I refer you to take a look at the regulations that covers the issue of cleaning communal areas..."
"The Management of Houses in Multiple Occupation (England) Regulations 2006 says about maintaining common parts:"
"(1) The manager must ensure that all common parts of the HMO are—
(a) maintained in good and clean decorative repair.
(b) maintained in a safe and working condition, and
(c) kept reasonably clear from obstruction."

I therefore duly request to end the contract under the common law doctrine of frustration as the performance of the contract is illegal.

I look forward to hearing from you.


any help or suggestions appreciated

Hippogriff

You are really attempting to be clever rather than moral.

Yes, the University has closed... but that doesn't mean the property became unavailable. It was a choice to not carry on using it. We all know there are extenuating circumstances - we get it, we really do. But why should pass the parcel be played until the final person is just left holding it. The Landlord didn't cause any of this situation. He merely provided a service in exchange for rent... the Landlord has honoured his part of the bargain (let's call it a Contract, because it is) as much as he is able. So... if we genuinely can accept that everyone involved is blameless... why is it the Landlord that should lose-out? Please don't think that all Landlords have rent payment insurance - or that even if they did it would pay out in these kinds of circumstances. It seems they won't.

All that said... if the rent is paid monthly... you could just stop paying, I suppose... it's then kind of placed into the Landlords's Court (pun intended).

I have read other articles about Universities taking some kind of moral high ground and 'suggesting' to Private Rental Sector Landlords that they should take a bath on the rent. I do not know if they are refunding course fees - remote studying isn't an acceptable substitute for as it should be - but at the end of this, I would try to be moral... and hold your head high... maybe a more conciliatory stance accepting everyone is a victim of circumstance and seeing if you can't meet half-way so that everyone gets something?

By the way, I don't disagree with getting out of a HMO at this time... I do. I would. However, it's still a choice. That is directly vs. the cleaning aspect... probably not a choice made there - it's enforced.

Last thing I'd do is advise thinking of the future - when one assumes everything will restart and University will be re-attended... if another HMO is the order of the day it's possible a previous Landlord reference might be asked for... maybe that's less common in Student lets... but just retain awareness of all implications.

Anna123

Thanks for your response and you make really valid and helpful points.  My ideal outcome would have been to split the burden - eg they offer to let us off one month and we pay one more. So a compromise. I would not be comfortable just not paying.
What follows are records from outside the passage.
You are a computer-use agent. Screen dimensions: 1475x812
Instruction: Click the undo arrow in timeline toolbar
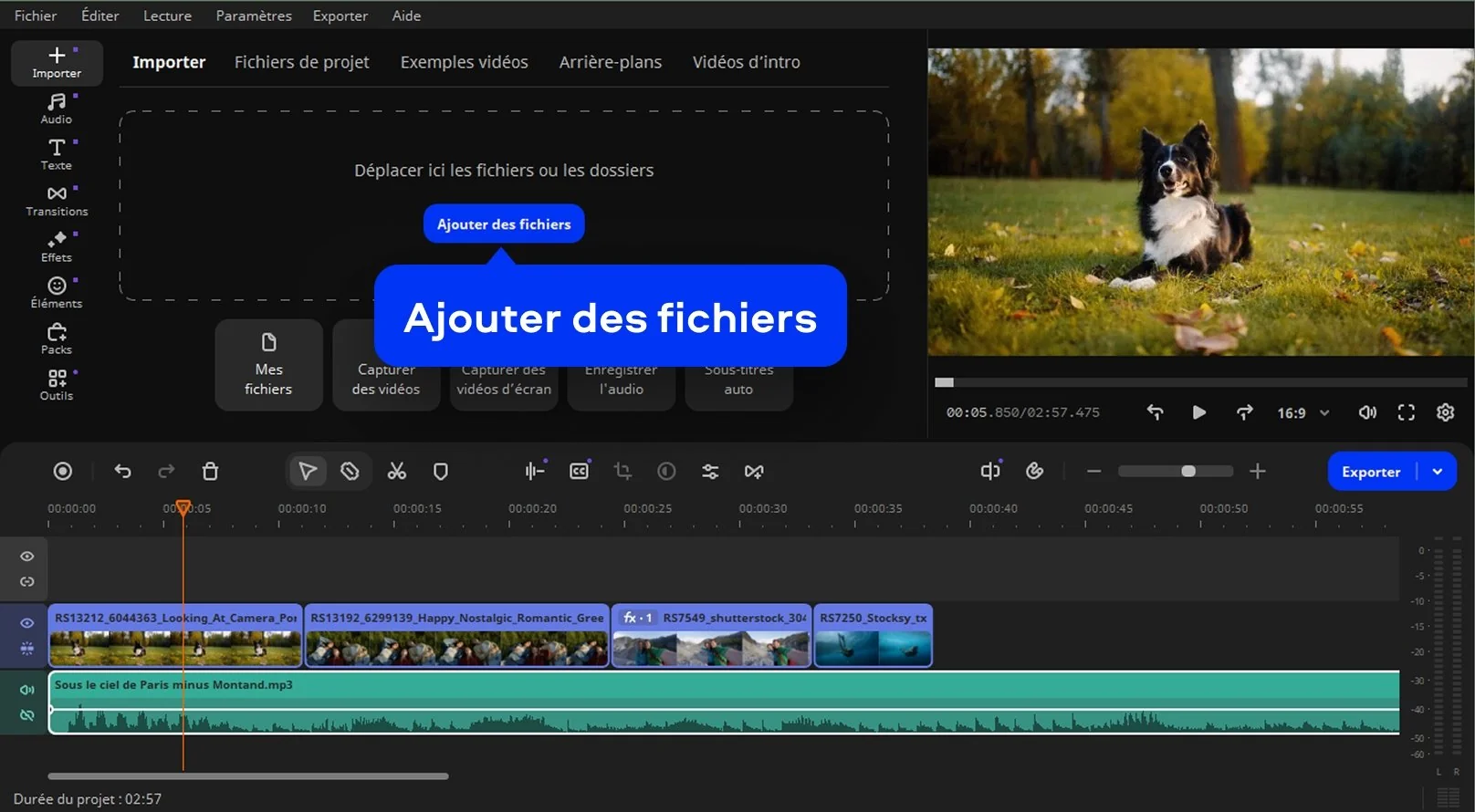[123, 471]
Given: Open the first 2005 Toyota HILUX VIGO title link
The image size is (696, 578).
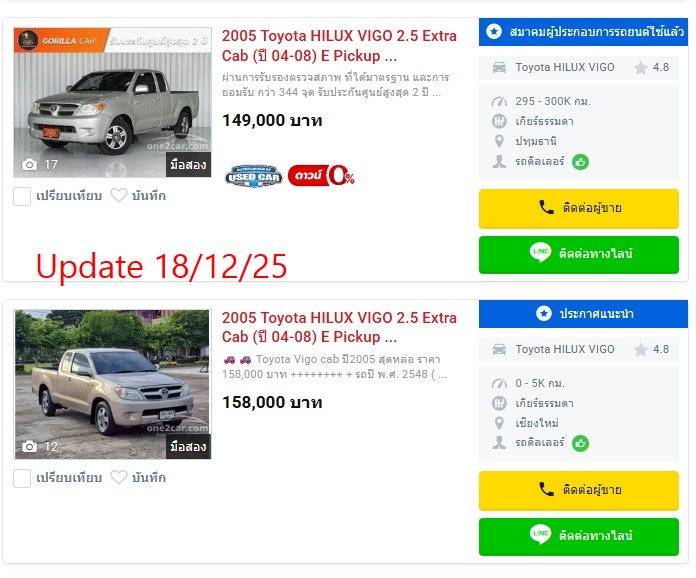Looking at the screenshot, I should pos(339,46).
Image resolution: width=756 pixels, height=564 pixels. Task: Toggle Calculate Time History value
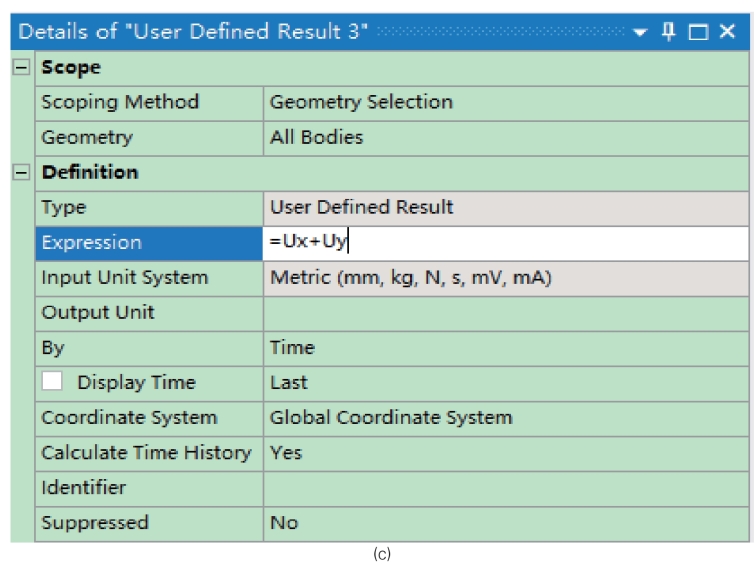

Would you recommend I take the legal jargon out and just purely mention the cleaning and hope they offer us a compromise? It is a large company, not an individual landlord.

Hippogriff

I would also not be comfortable not paying (and by that I don't mean morally, I mean in terms of who the Landlord is - a large company will chase down a debt, and a small Landlord might let it slide). I would probably not live in hope of a compromise coming your way, I would suggest it - and persist in suggesting it. But... the Contract still exists... right? That's your biggest dilemma. It doesn't become null-and-void because of world happenings - that's down to goodwill... which is what you need... or law changes (FCA rulings (guidance? strong guidance?)) like on things like Credit Cards, car payments etc.).

Thus far... Government has not - to my knowledge - made any suggestions that people should be able to effectively abandon properties and be absolved of any responsibility. What they have suggested is that rent holidays can be arranged... and repayment of that be also arranged at a future time. In fact, they have gone further in the opposite direction, really, and have strongly suggested people do not move in the current climate.